2Heath’s measure of variability of abundance (see text).
3Estimated length of breeding season.
My review of literature and analysis of the data in Table 1 appears to refute the RP hypothesis, and I conclude that no simple relationship exists between variability in abundance of arvicoline rodents and either litter size or reproductive potential. Clearly, other factors must be involved in producing the observed patterns, either those influencing reproductive success (such as variability in the proportion of breeding females, the age at first reproduction, or in the length of the breeding season in response to physical conditions, food supply, and/or population density) or those influencing survival/dispersal (such as changes in physical conditions, food supply, density of the arvicolines, and/or density of their enemies). Indeed some might argue that in light of complex temporal variation in the population dynamics of arvicolines, it’s rather naive to expect simple causal relationships.
Of course, my results might differ if all the studies had been based on simultaneous monitoring of abundance and reproduction done at the same season and over the same time interval, but even then the idiosyncrasies of population fluctuations can make the characterization of their variability difficult. Most populations seem to go through sustained periods of unusual densities, either high or low, so measurement of variability for any given population depends in part on the span of years the investigator chooses to document. For instance, in the longest record of abundance in Table 1, the 43 years of observations on M. gapperi reported by Fryxell et al. (1998), four of the five highest abundances in the whole series came in the last four years of observation.
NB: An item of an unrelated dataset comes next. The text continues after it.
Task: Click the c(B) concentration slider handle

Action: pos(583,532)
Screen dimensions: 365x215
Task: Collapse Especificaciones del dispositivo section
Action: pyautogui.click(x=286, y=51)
With little difference in minimum abundances, this resulted in H = 0.435 for the first 22 years, and almost a 40 % increase to H = 0.605 for the last 21 years.Still, one possible generalization comes out of this analysis and deserves further study, viz., populations with greater reproductive potential tend to reach higher maximum densities. This generalization, based upon data from natural populations, agrees with experimental results, which show that the reproductive output and density of vole populations increase with improved availability of nutrients (Cole and Batzli 1978; Desy and Batzli 1989; Forbes et al. 2014).